Charley Hatfield in the late 1800s was a student of meteorological pluvicultre or rainmaking,

convincing towns desperate for rain that he could induce showers by building towers and blasting his own brand of rain-making substances into the air with dynamite and nitroglycerine.

In 1915 he had a special plan for San Diego. He wouldn’t charge for the first 30 or 40 inches of rain he caused to fall, but he expected $500-$1000 for every inch over and above 30 to 50.

His plan worked way too well. After his rainmaking on January 1, rain fell steadily between the 15th and the 20th. It rained again from the 22nd to the 27th, overflowing the reservoir, washing out bridges, toppling phone lines, flooding streets and eventually causing the dam to burst and washing away 20 people.

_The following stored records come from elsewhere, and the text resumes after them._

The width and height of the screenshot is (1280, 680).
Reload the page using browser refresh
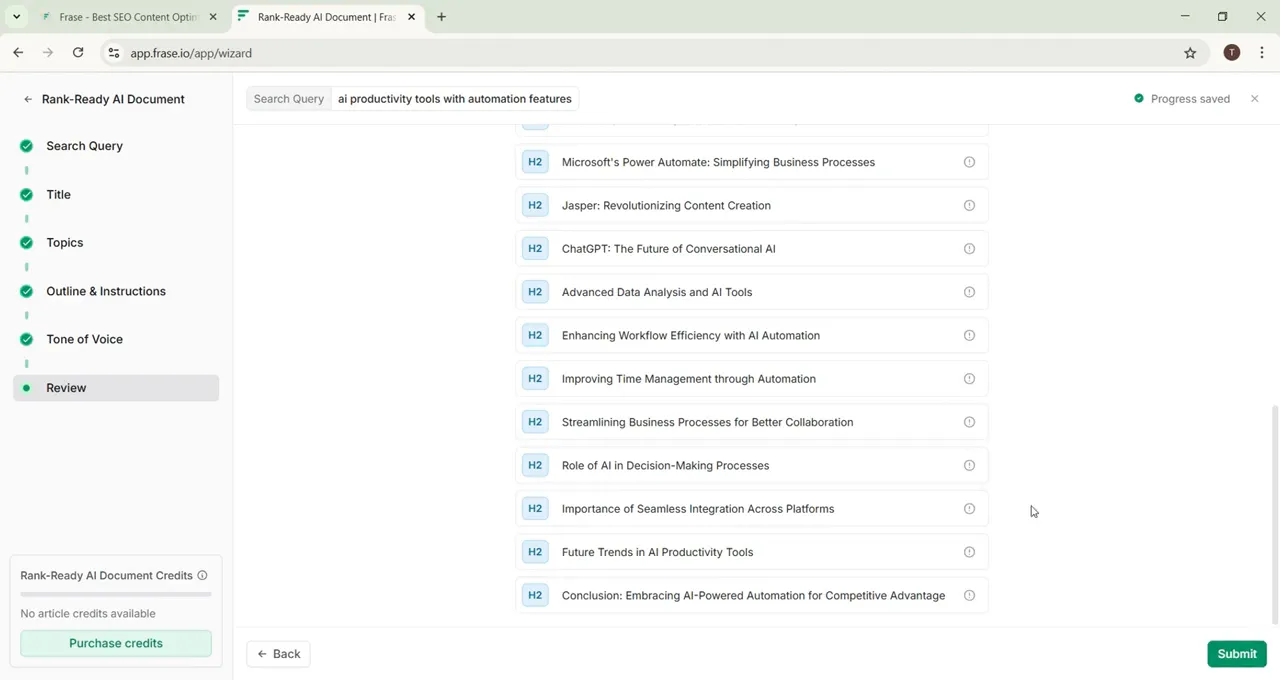pos(78,53)
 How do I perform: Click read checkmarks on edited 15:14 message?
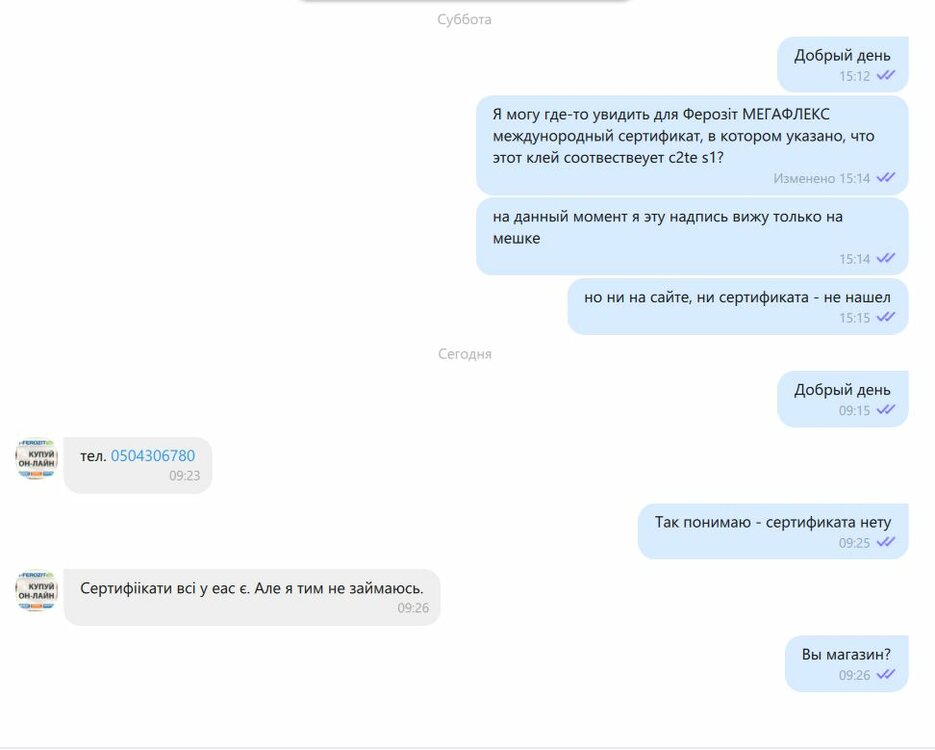point(886,178)
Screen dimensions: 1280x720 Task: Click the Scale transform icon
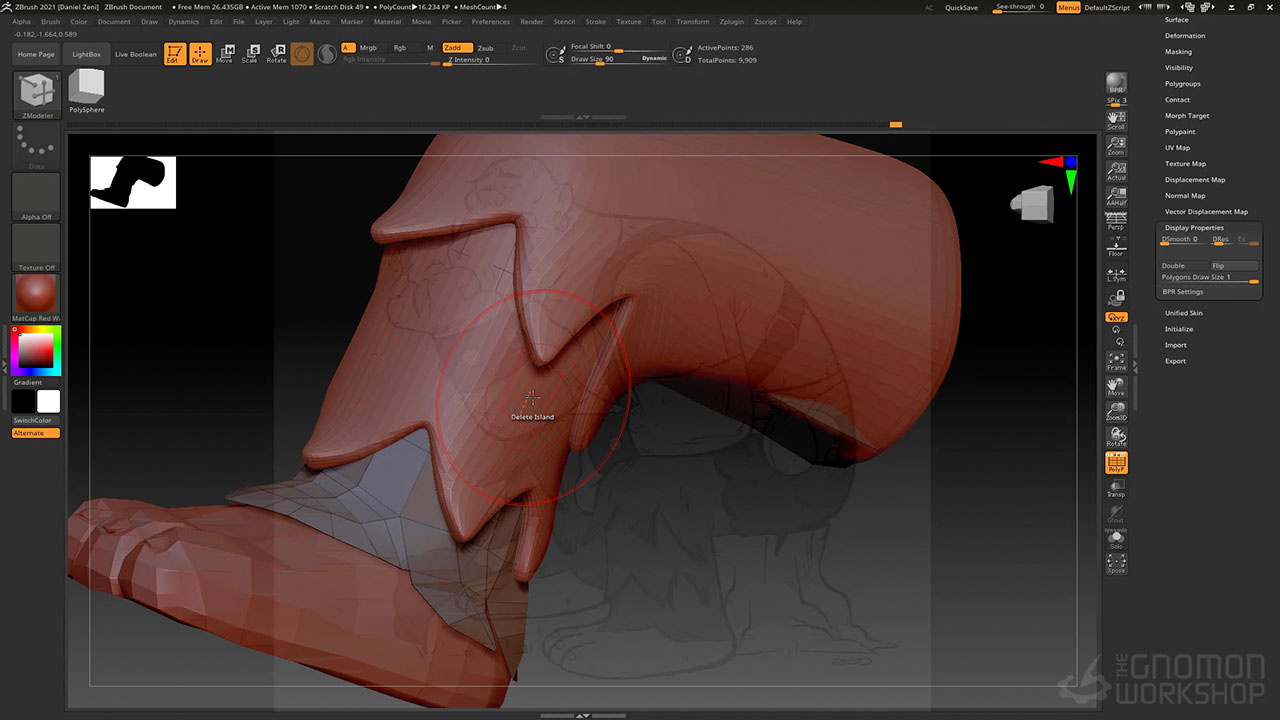pos(250,54)
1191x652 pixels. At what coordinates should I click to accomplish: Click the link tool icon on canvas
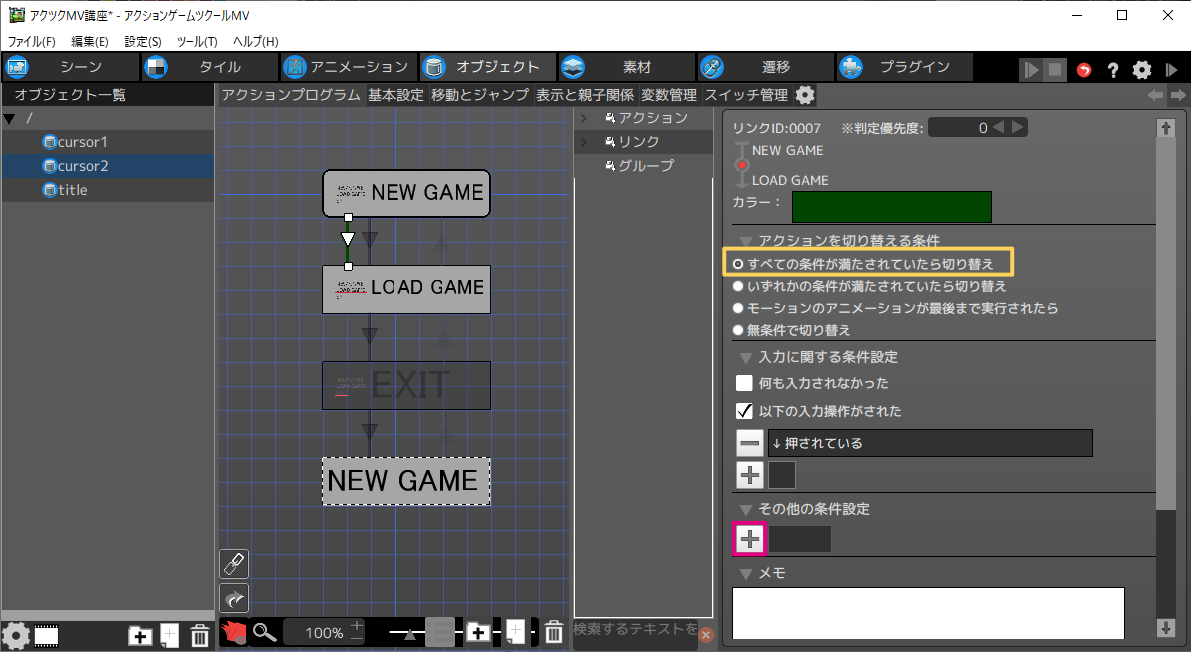pyautogui.click(x=233, y=563)
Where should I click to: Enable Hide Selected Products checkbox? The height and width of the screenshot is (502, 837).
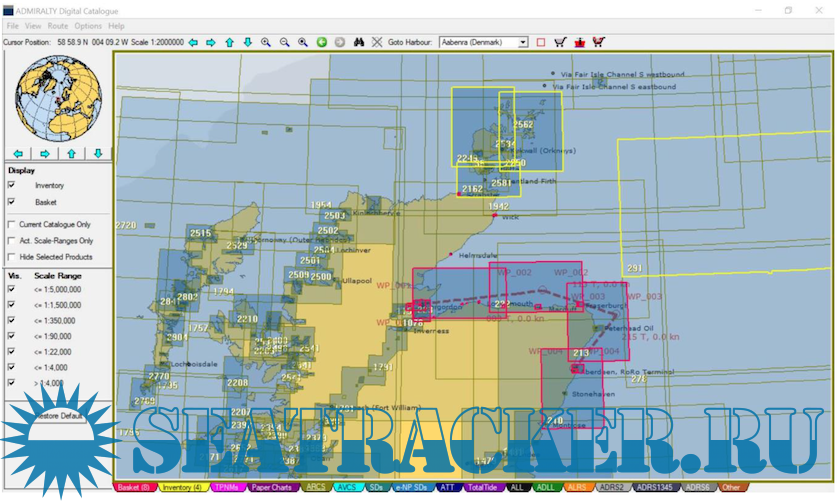(12, 257)
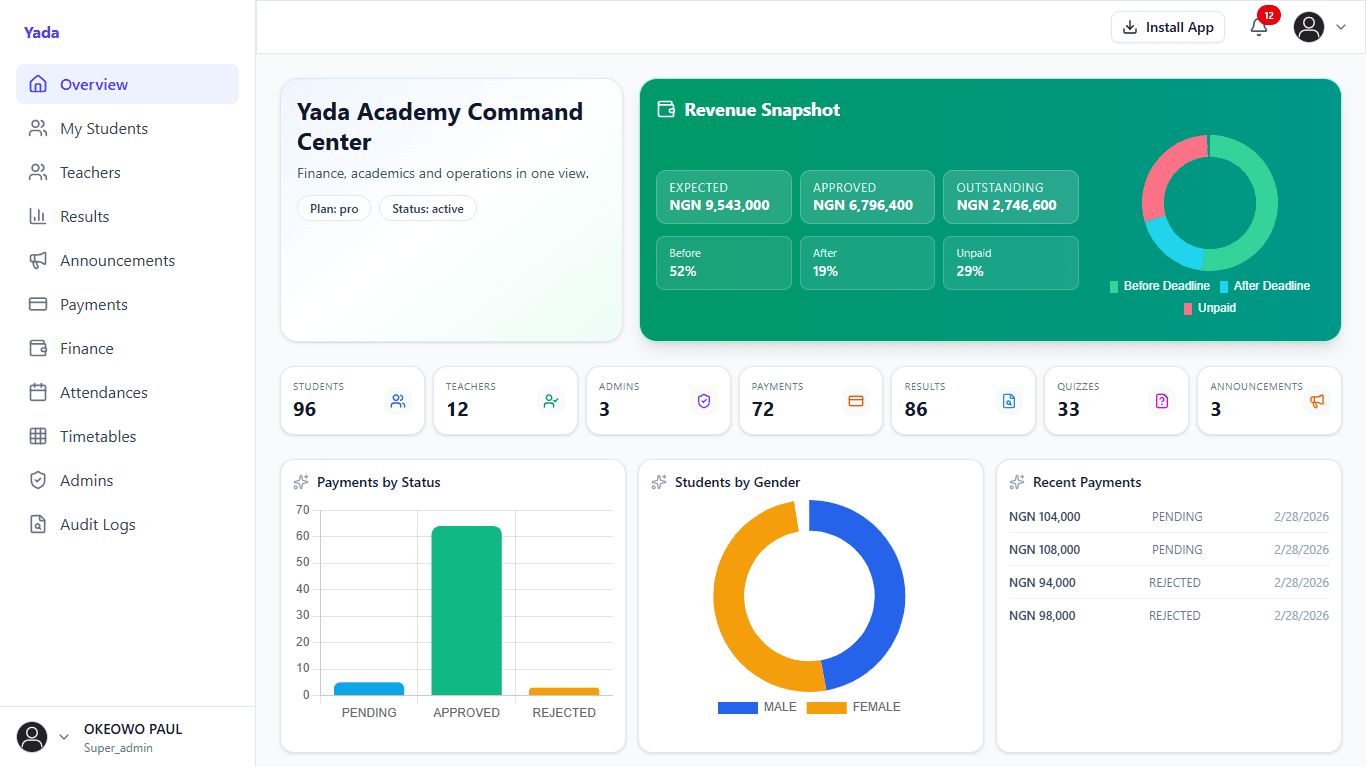Viewport: 1366px width, 767px height.
Task: Toggle the MALE legend in gender chart
Action: pos(757,707)
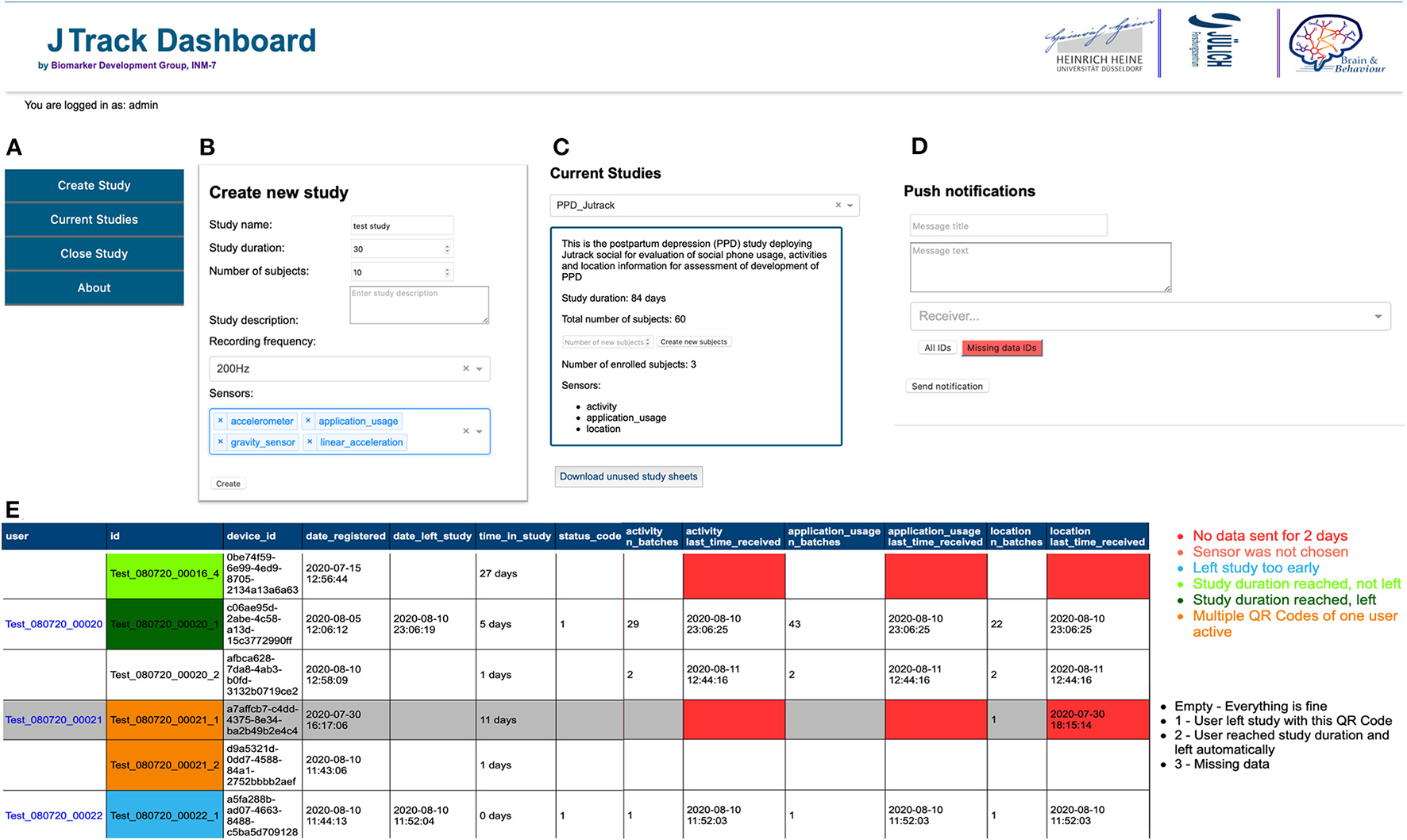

When San Diego city leaders refused to pay him, Hatfield threatened to sue. He reneged when he realized he would have to compensate the city for damages. Hatfield the RainmakerThe Worst Hard Time]

Dust Thou Shalt Return?

Regular irrigation and improvements in agriculture and soil management, such as no-till farming, sustain land and vegetation during dry periods, protect exposed areas, and prevent the erosion of topsoil. But many sources of water are drying up. The Ogallala Aquifer, which irrigates 30-46% of farmland in the Plains states, could be depleted by as much as 70% within 50 years. In the mid-2000s, water levels were already half of what they were 100 years before. https://www.cbsnews.com/amp/news/dust-bowl-heat-wave-climate-change-twice-as-likely-study-says/

 Higher temperatures and protracted heat waves are up to 2.5 times more likely because of climate change. And the rising temperatures trigger a vicious cycle: High temperatures dry out the land. Drier land releases more energy, and the energy converts to heat. Periods of drought therefore fuel more severe heat waves, which lead to drier conditions. https://e360.yale.edu/features/as-the-climate-warms-could-the-u.s.-face-another-dust-bowl 

The Dust Bowl of the 1930s, and a day like Black Sunday, could very well come again.